» INSTRUCTIONS FOR THE TASK
Every line from the line containing "Click the Botox Code subtitle" through the end of the data is to be reproduced exactly, excluding pictures.

» THE DATA
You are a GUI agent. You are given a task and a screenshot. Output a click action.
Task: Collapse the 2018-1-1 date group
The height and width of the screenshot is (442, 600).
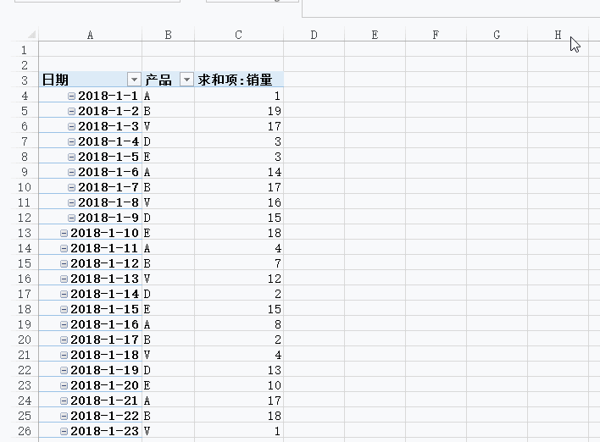pyautogui.click(x=71, y=96)
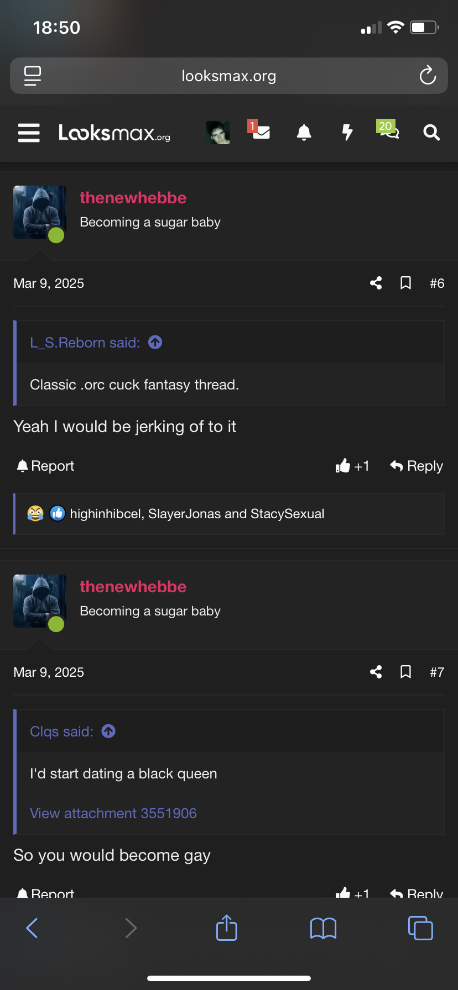Open the site search magnifier
Viewport: 458px width, 990px height.
[431, 133]
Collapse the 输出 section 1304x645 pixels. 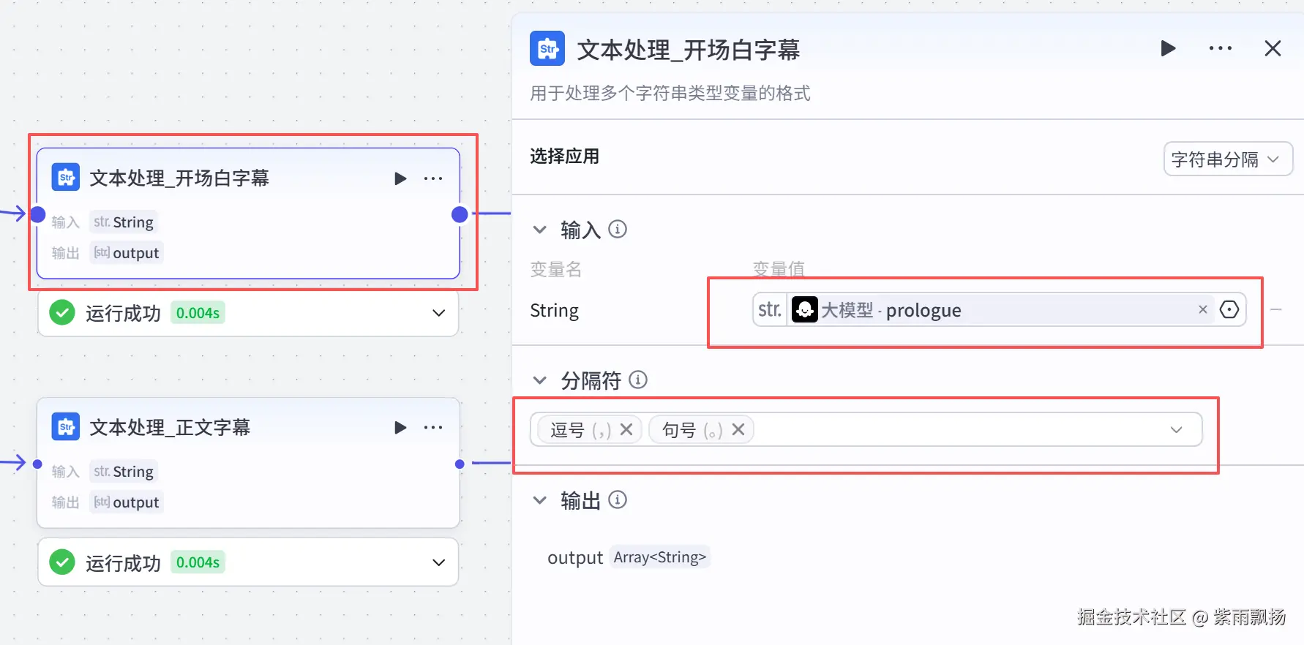(x=540, y=500)
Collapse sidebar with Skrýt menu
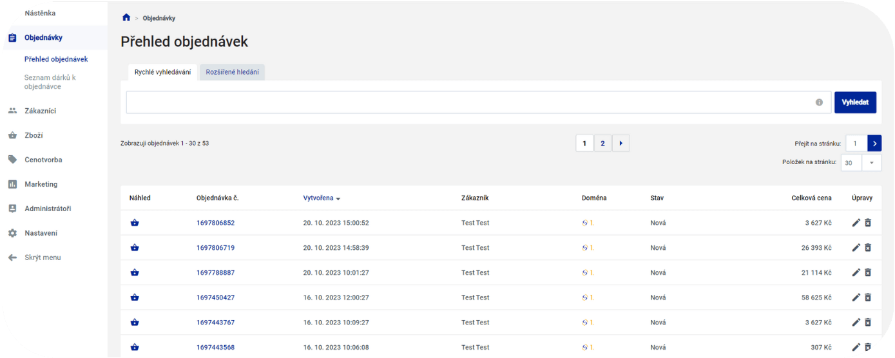The image size is (895, 358). point(43,258)
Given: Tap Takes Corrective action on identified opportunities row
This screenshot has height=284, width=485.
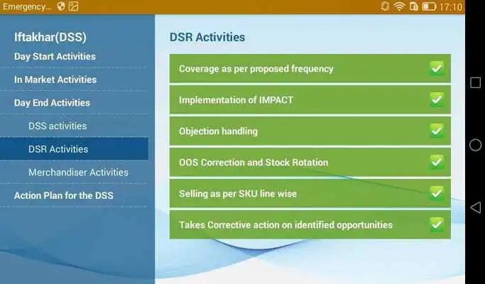Looking at the screenshot, I should (310, 224).
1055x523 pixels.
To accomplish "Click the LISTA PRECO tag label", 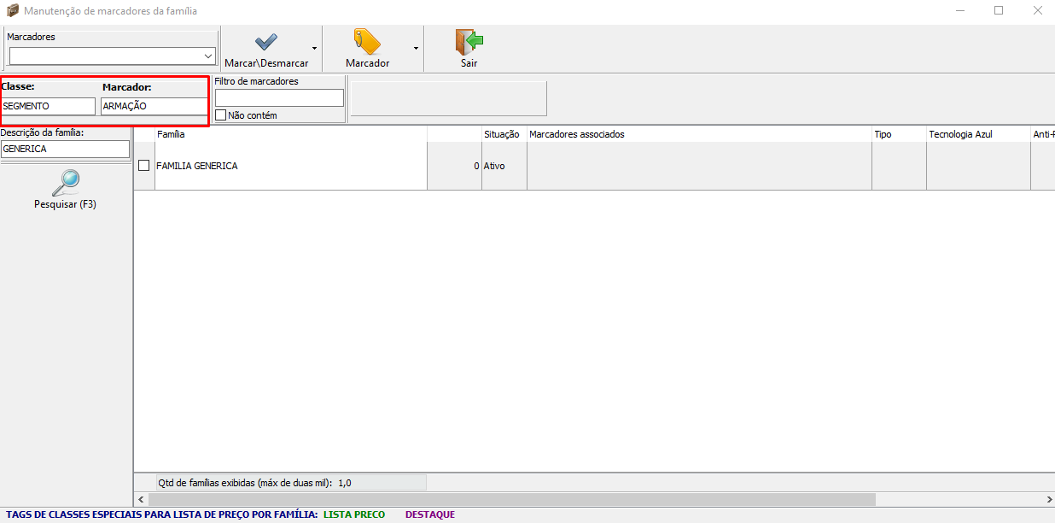I will (x=354, y=514).
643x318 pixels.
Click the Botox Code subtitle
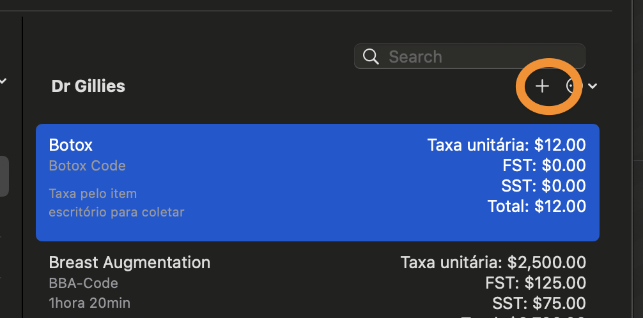[x=87, y=165]
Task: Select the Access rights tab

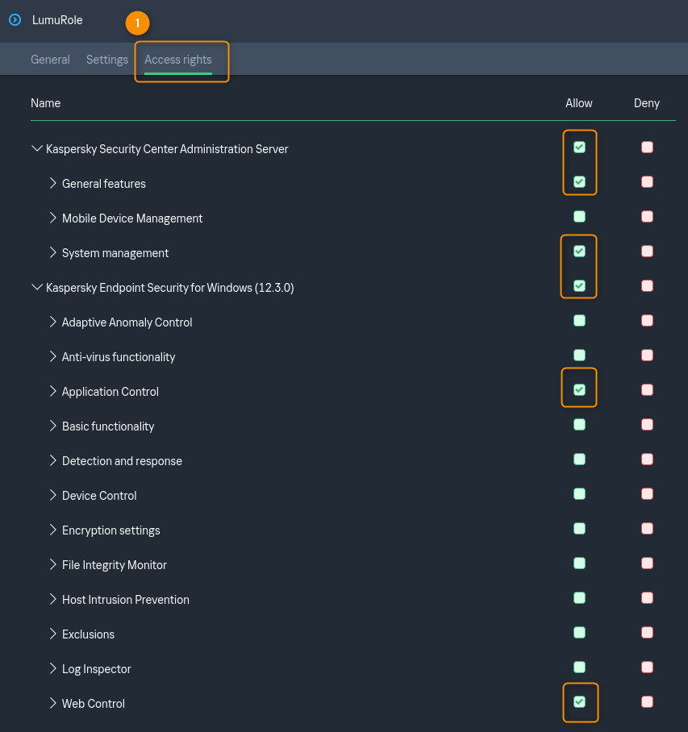Action: click(178, 60)
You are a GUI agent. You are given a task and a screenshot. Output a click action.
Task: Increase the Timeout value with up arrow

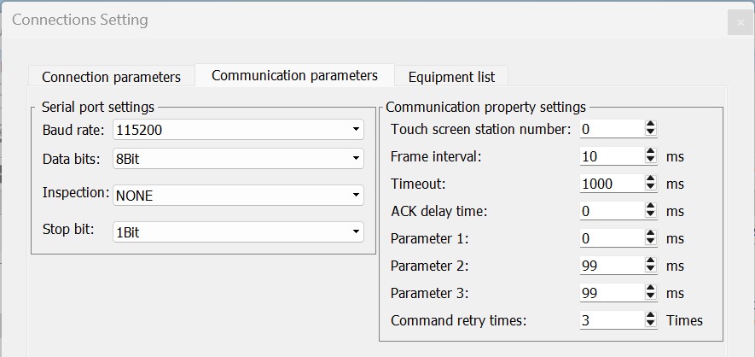coord(651,179)
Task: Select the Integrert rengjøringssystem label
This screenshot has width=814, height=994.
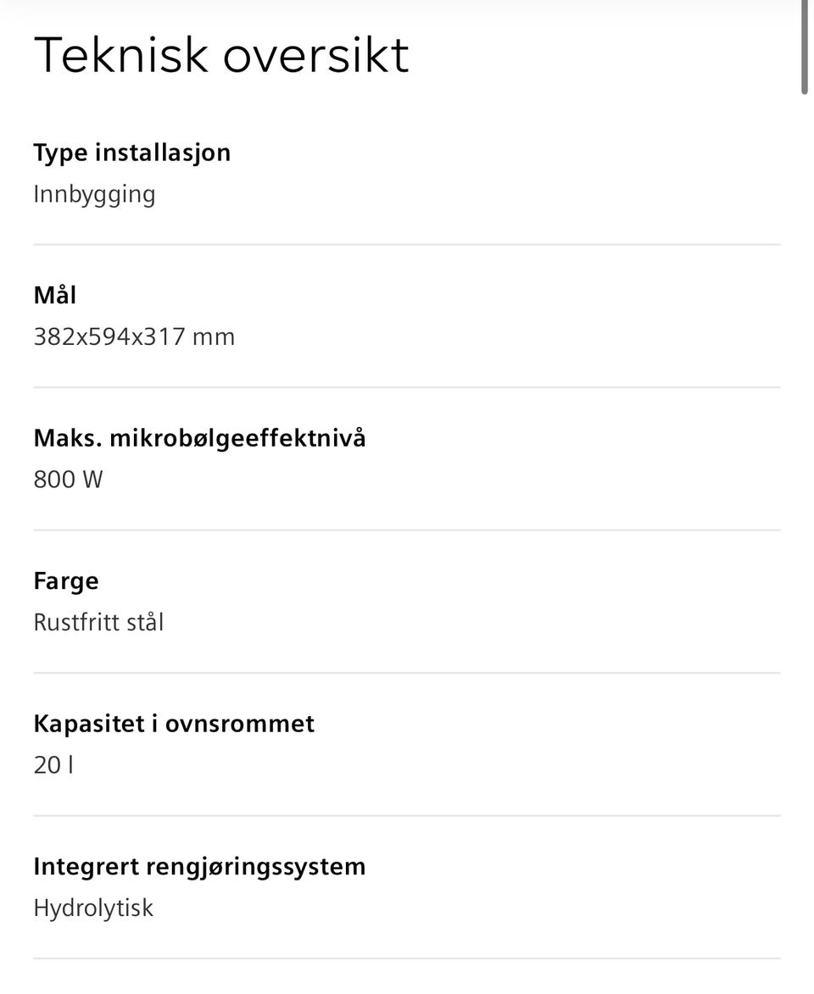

» EXERCISE OUTPUT
Click the Botox Code subtitle
[x=87, y=165]
Task: Select the Access rights tab

Action: click(178, 60)
You are a GUI agent. You are given a task and a screenshot. Output a click action.
Task: Increase the Timeout value with up arrow

coord(651,179)
Task: Select the Integrert rengjøringssystem label
This screenshot has width=814, height=994.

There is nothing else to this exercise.